Moroccan spiced pork belly and bean casserole

porkbelly

I was expecting five for Sunday dinner and ended up with two, so we had a lot of leftover slow roast pork belly. Finally the pick of the crackling though, after years of listening to stealthy crunching in the kitchen after Bert’s dad offered to carve.

Serves 3-4

1 onion, diced

Splash of olive oil

1 teaspoon turmeric

1 teaspoon smoked paprika

1/2 teaspoon ground ginger

1/2 teaspoon ground cinnamon

1 tin chopped tomatoes

1 tin flageolet beans, drained

Salt to taste

Leftover slow roast pork belly, cut into good chunks – each piece about 2cm cubed

Saute in the onion in the oil in a casserole dish or large saucepan. When it’s translucent add the spices and fry till fragrant. Then add the tinned tomatoes and beans, season and stir through the chunked meat.
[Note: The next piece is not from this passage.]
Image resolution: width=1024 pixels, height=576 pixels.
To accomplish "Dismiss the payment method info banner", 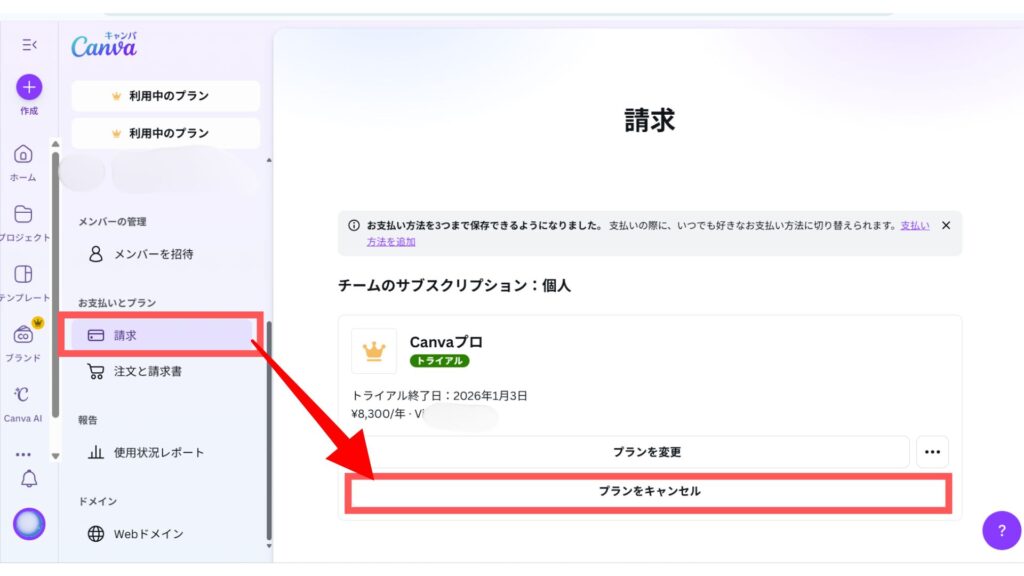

You could cook this on a simmer for about half an hour, adding the meat in the last 10 minutes, but I took advantage of having a slow oven constantly on in the form of an Aga and brought it to a steady simmer then put in the simmering oven (or very low oven) for a couple of hours. You don’t really notice the spices, they just add a soft, background warmth. It’s a bit like a gentle cassoulet, with butter-soft meat and small, tender beans.

It has the added benefit of making your toddler fart in the bath and laugh like a drain. Let’s just say I’m glad I’m not in John-the-small-fabric-rabbit’s shoes tonight.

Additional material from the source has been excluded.